### Stored rows

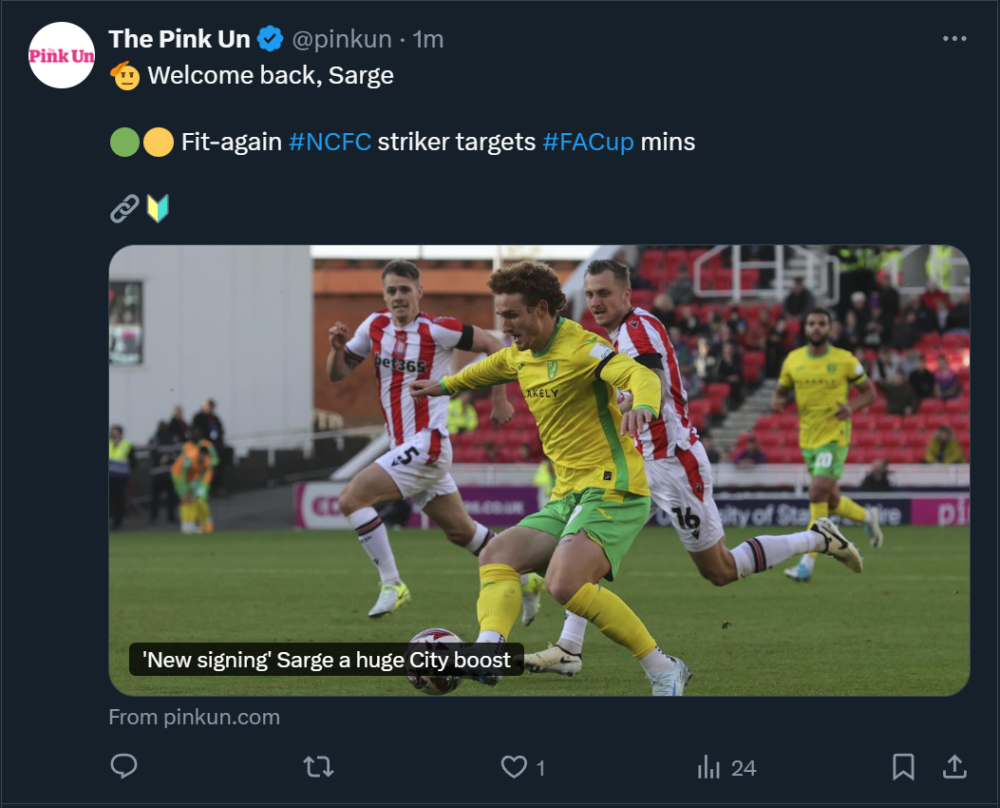This screenshot has width=1000, height=808.
Task: Click the saluting face emoji
Action: tap(125, 75)
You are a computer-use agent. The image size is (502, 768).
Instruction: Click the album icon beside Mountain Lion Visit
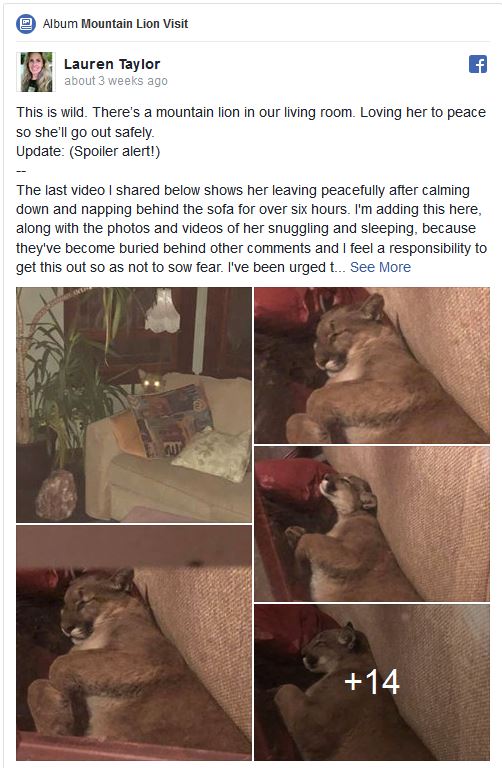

### What to work on
Rewrite the listing above with "album icon" changed to "folder icon" and everything else kept the same, leaving out the pictures.

### Worked answer
This screenshot has width=1000, height=808.
Task: Click the saluting face emoji
Action: tap(125, 75)
You are a computer-use agent. The image size is (502, 768).
Instruction: Click the folder icon beside Mountain Lion Visit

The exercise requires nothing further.